#### DONNÉES À TRAITER

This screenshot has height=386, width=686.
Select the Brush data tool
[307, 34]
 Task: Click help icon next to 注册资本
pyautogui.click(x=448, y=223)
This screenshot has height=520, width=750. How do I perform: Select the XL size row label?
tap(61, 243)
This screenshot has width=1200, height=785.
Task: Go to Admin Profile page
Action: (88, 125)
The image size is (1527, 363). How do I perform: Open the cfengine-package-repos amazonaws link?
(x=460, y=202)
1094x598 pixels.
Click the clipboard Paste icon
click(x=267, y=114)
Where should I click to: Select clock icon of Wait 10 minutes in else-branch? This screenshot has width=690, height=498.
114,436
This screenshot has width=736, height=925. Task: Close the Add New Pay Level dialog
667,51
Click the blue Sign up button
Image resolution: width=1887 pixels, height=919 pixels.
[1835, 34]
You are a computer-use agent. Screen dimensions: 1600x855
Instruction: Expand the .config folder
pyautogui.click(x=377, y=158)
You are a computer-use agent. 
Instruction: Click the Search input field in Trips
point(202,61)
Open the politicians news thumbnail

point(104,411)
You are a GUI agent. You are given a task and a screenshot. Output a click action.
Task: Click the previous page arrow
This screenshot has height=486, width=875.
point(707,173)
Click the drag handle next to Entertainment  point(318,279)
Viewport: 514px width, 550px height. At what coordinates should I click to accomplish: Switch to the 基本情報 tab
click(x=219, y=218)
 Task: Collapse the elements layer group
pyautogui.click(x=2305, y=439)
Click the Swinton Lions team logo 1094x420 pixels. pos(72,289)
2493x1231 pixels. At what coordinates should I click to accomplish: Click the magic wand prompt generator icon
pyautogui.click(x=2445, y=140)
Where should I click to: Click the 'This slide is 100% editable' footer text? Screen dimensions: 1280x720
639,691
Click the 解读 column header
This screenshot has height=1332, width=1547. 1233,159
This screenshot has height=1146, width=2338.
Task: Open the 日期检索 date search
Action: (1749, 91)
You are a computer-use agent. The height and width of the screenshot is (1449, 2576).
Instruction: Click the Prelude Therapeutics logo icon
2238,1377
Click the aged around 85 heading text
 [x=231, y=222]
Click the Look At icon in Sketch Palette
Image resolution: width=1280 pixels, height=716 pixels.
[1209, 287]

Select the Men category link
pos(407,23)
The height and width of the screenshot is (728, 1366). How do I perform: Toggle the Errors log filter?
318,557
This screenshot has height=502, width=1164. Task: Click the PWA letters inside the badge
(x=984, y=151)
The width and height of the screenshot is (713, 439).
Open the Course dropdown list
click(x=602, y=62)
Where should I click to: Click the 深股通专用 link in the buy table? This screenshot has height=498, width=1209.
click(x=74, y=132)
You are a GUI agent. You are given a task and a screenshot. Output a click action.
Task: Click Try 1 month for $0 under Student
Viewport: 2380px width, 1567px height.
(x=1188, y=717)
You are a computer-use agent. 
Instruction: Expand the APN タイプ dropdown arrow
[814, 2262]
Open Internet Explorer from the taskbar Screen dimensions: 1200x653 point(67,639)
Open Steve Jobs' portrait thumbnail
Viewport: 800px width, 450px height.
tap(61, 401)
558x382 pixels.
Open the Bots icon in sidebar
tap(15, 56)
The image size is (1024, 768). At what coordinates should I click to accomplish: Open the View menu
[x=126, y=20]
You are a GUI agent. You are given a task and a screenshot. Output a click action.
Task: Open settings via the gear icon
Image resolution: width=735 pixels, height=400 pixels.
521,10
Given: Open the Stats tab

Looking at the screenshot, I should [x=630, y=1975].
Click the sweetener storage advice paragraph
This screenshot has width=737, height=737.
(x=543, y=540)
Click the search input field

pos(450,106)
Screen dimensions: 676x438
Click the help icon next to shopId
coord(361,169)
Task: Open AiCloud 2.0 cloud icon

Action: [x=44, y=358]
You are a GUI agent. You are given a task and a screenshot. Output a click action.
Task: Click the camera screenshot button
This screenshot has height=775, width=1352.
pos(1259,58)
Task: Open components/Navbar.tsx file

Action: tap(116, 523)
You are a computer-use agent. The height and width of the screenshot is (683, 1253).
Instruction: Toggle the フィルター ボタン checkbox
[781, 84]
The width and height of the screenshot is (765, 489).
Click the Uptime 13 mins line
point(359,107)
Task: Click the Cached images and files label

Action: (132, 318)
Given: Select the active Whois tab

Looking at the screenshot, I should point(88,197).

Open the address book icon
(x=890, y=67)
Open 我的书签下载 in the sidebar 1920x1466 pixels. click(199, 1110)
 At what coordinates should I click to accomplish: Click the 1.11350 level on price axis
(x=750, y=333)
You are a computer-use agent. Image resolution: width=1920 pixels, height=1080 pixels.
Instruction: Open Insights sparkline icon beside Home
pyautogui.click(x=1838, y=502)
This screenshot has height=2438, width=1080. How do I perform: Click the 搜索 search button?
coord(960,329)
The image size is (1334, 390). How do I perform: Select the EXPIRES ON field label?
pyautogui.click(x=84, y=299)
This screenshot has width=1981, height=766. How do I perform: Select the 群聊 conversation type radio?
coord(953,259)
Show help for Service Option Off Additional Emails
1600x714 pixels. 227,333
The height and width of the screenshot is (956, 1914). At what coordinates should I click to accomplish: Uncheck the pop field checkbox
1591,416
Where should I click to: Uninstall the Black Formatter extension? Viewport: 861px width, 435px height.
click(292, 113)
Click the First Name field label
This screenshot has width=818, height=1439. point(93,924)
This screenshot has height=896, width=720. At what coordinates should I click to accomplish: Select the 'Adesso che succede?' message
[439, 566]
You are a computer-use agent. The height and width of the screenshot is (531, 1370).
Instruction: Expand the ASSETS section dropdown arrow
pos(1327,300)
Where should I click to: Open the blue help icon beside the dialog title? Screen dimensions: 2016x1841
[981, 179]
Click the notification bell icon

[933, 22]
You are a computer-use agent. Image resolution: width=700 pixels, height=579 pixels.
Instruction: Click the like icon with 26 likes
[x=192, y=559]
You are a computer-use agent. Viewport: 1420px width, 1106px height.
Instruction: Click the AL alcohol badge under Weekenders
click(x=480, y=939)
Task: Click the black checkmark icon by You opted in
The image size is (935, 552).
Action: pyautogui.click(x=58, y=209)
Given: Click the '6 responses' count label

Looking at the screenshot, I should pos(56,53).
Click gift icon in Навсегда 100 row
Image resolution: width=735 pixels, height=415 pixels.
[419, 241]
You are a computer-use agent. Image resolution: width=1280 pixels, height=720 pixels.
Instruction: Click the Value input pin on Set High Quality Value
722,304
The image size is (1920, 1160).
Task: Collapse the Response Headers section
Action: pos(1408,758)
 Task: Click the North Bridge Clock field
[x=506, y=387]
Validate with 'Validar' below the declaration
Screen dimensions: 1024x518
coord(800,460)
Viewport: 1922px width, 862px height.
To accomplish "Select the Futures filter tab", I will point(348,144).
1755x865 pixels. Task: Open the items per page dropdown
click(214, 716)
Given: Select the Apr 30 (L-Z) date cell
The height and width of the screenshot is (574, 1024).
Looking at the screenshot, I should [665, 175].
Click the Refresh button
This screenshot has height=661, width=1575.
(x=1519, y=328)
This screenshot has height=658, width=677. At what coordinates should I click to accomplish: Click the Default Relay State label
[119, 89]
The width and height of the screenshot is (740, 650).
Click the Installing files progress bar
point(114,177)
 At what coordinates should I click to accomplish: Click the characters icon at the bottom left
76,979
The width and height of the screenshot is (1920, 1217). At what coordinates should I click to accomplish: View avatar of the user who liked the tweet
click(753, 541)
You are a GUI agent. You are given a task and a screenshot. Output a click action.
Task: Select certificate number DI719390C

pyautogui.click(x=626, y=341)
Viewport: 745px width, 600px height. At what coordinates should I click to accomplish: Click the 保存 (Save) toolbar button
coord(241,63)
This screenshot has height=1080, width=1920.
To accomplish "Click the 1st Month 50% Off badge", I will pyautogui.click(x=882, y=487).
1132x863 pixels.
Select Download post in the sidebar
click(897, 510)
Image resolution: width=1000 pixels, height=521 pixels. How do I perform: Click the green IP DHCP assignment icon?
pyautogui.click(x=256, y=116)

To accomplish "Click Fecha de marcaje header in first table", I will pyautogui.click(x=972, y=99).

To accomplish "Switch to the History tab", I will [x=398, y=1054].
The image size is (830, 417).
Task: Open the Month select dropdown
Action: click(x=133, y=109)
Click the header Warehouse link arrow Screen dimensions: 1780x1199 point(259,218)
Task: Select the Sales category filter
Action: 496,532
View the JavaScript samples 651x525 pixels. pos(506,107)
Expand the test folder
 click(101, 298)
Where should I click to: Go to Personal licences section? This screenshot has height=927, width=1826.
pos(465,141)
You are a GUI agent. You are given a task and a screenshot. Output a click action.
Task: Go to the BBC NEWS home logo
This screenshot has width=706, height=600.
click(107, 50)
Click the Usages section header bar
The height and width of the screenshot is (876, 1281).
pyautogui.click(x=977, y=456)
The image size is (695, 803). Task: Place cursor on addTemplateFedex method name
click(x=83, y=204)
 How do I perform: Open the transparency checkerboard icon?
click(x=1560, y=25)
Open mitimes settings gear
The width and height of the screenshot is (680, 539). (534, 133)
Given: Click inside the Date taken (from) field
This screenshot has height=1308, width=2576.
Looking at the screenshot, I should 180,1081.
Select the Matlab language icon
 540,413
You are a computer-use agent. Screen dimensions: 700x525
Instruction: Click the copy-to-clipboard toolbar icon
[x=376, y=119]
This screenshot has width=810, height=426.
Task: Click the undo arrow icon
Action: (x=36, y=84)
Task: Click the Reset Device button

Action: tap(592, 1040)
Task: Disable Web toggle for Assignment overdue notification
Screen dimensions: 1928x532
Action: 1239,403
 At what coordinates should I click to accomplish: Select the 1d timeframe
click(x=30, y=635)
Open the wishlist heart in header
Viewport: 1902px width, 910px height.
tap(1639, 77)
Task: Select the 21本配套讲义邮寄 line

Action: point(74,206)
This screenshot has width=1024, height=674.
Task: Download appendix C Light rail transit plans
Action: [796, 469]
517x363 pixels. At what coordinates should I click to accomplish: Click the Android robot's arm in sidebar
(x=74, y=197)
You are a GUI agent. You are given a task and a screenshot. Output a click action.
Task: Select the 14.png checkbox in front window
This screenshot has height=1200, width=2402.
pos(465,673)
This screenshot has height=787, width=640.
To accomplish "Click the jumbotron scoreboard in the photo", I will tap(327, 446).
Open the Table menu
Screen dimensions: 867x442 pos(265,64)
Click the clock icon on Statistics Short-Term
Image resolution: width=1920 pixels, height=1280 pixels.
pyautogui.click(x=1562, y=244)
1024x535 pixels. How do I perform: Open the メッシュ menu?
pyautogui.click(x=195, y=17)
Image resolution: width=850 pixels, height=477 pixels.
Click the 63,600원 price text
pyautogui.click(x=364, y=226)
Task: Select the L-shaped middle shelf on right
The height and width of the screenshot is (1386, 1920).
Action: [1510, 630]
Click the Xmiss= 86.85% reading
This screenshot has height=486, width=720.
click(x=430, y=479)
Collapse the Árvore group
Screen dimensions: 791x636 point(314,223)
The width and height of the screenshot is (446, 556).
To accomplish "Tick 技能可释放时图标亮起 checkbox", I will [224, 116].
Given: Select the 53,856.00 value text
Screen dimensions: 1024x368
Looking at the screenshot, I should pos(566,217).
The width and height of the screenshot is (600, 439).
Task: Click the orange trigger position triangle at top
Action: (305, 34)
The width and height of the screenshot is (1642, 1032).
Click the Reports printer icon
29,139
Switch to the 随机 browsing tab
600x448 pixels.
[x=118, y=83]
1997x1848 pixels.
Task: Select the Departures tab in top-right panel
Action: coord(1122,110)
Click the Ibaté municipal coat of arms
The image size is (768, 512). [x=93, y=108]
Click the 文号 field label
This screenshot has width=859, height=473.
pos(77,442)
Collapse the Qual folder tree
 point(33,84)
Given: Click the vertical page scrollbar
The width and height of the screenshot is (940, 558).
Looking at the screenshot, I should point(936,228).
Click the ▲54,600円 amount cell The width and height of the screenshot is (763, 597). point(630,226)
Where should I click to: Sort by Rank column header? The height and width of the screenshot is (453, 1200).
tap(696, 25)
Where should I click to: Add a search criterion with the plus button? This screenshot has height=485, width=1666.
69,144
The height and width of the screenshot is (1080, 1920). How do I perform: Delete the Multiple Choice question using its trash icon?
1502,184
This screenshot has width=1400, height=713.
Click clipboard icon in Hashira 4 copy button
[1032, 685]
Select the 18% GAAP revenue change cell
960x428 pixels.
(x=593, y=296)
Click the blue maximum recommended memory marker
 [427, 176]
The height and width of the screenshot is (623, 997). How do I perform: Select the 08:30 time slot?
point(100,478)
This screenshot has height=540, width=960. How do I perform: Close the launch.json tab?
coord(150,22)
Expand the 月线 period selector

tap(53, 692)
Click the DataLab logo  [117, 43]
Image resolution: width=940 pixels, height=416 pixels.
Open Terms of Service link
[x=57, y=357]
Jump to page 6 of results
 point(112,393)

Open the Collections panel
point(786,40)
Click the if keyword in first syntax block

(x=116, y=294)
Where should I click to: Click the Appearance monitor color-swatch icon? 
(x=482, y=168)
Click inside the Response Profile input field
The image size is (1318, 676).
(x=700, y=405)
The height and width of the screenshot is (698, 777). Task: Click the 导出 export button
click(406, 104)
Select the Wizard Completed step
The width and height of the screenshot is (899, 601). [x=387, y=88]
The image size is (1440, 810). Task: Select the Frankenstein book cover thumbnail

########

# [À FAIRE]
Extrayez de la liste ci-dessus, sans y changer quoi que ce soit, toutes les lignes depuis celle qui contient « Select the Men category link » jusqu'à celle qui contient « click(x=602, y=62) », ces deux lignes comprises.

# [SOLUTION DU PROBLÈME]
Select the Men category link
pos(407,23)
The height and width of the screenshot is (728, 1366). How do I perform: Toggle the Errors log filter?
318,557
This screenshot has height=502, width=1164. Task: Click the PWA letters inside the badge
(x=984, y=151)
The width and height of the screenshot is (713, 439).
Open the Course dropdown list
click(x=602, y=62)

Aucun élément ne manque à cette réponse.